- Task statement: Give again, exactly as written, each line of the material below starting at the line that contains "This screenshot has width=1456, height=838." and ending at the line that contains "Click the back arrow beside Jasper A/B test". Both ends count, and no other line does.

- Entries provided:
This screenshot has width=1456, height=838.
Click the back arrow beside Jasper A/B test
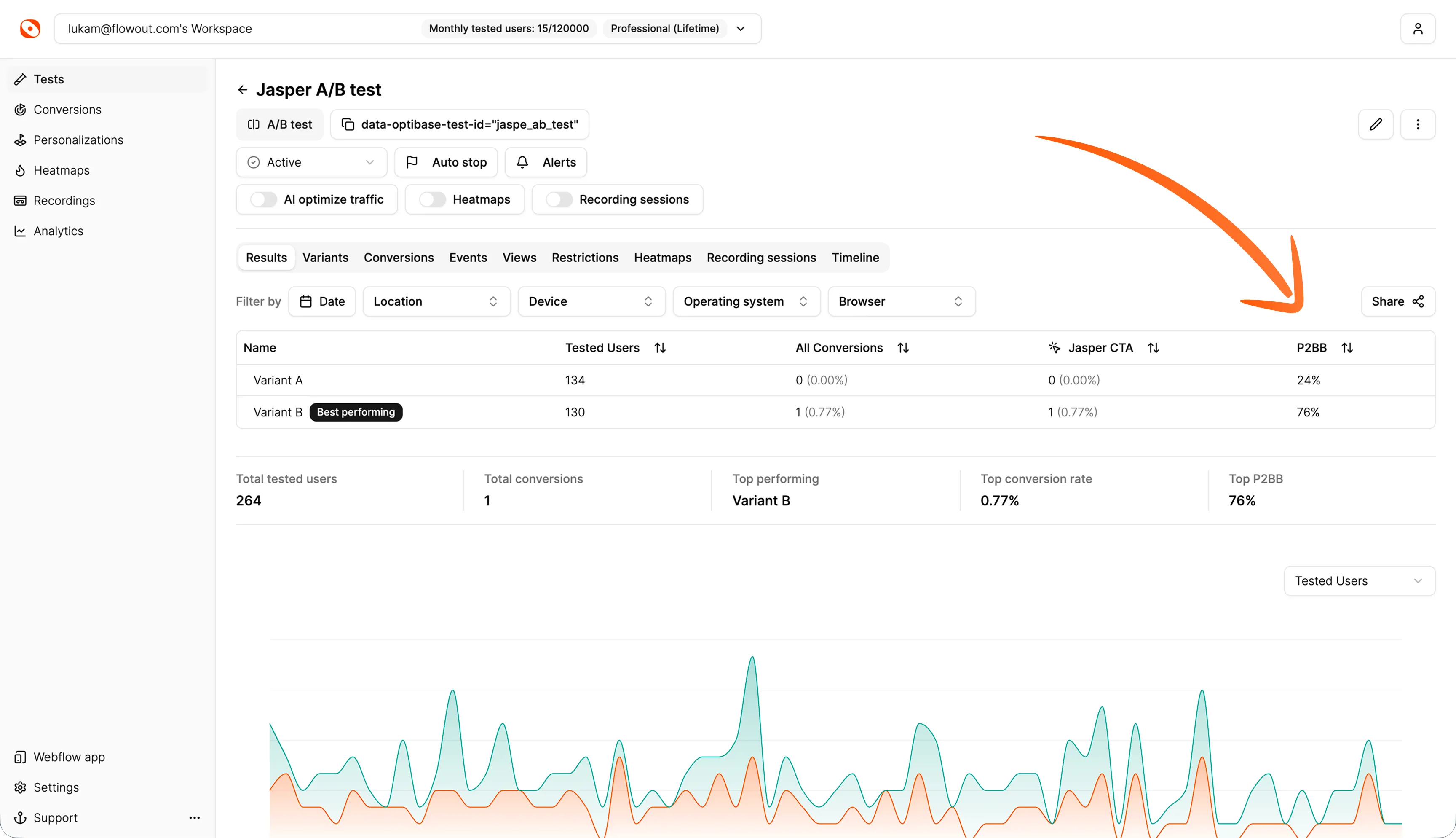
* * *
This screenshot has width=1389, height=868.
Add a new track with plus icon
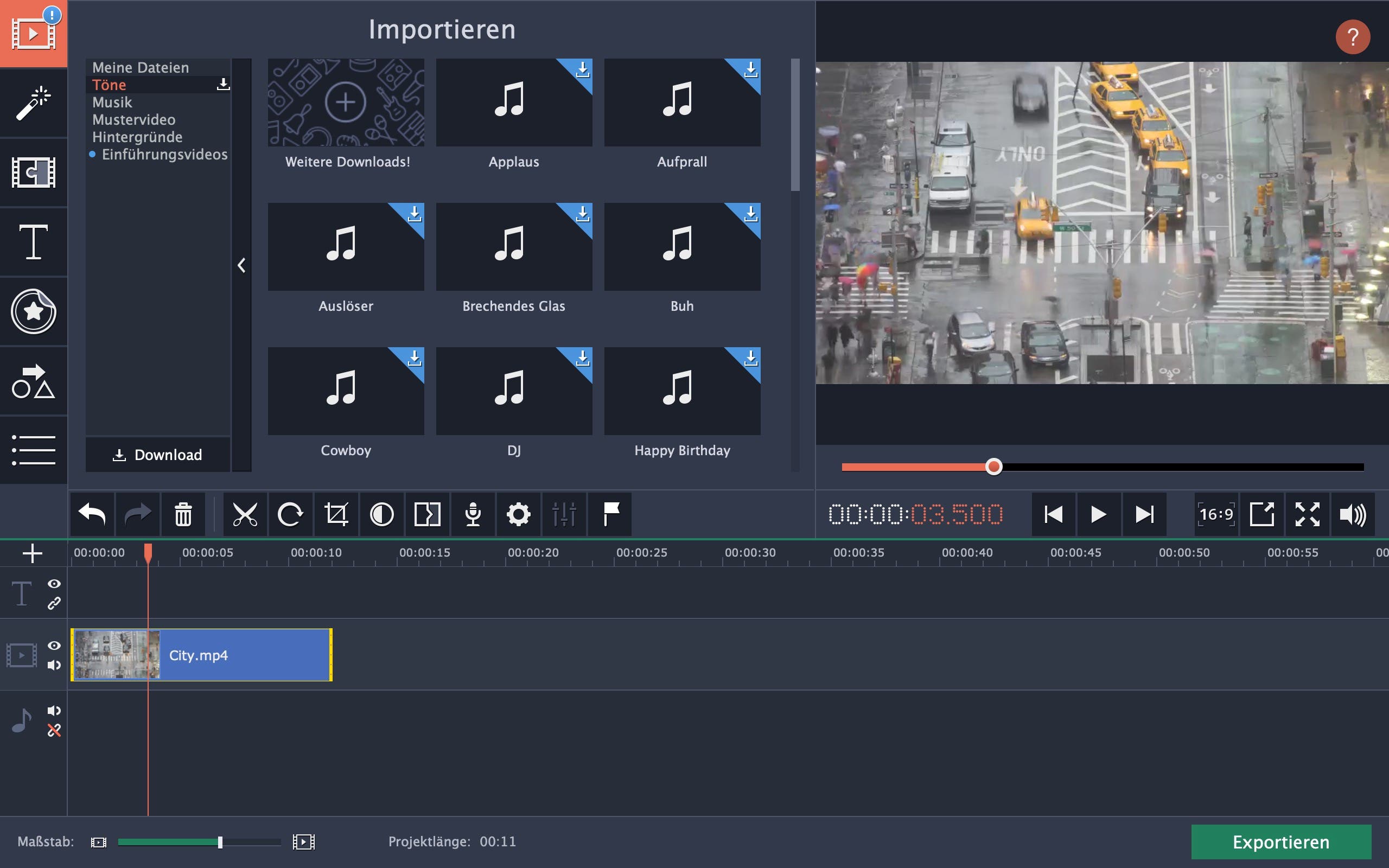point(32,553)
---
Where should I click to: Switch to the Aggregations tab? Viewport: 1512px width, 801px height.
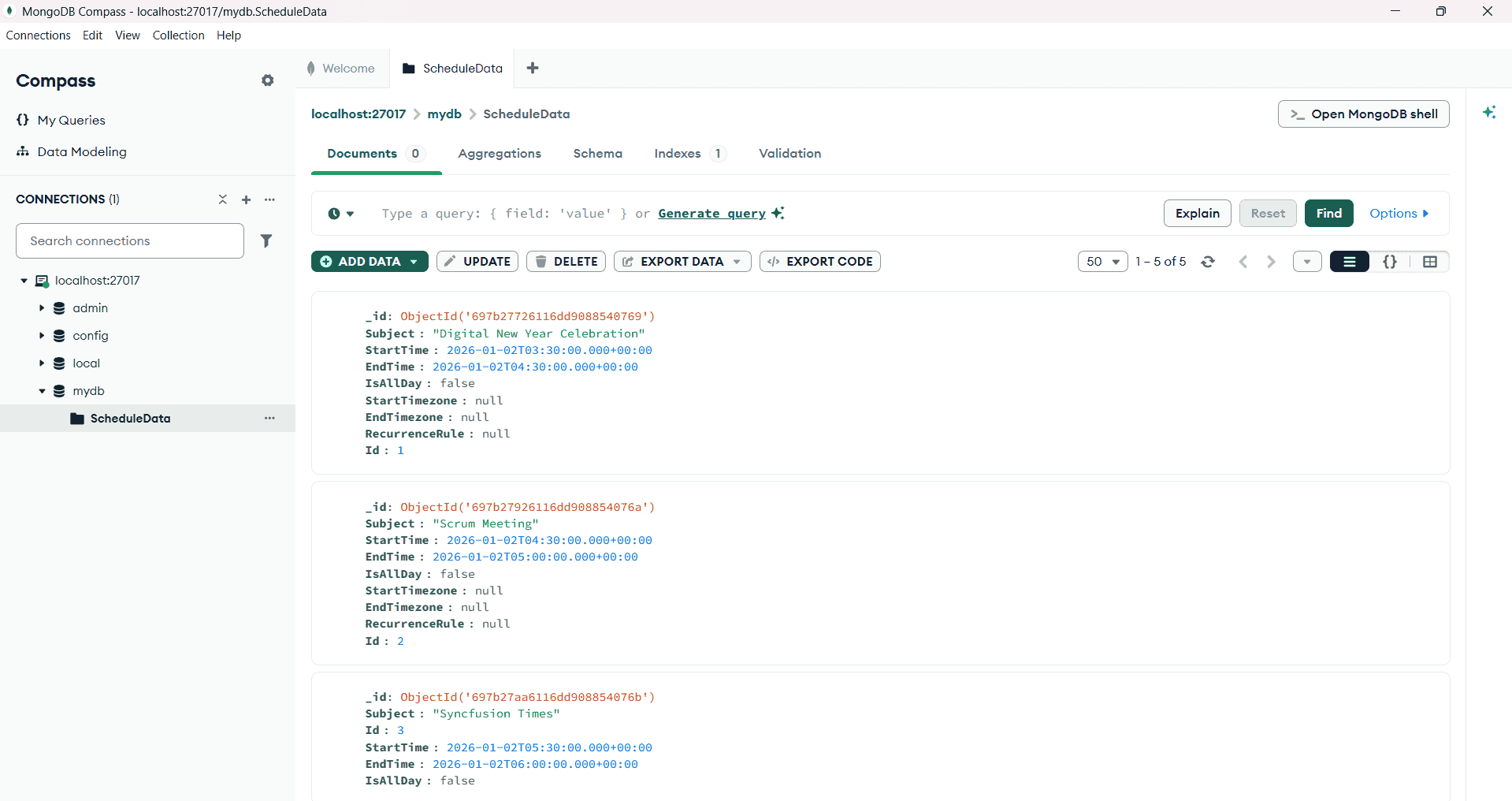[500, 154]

- Response:
This screenshot has width=1456, height=838.
Click the back arrow beside Jasper A/B test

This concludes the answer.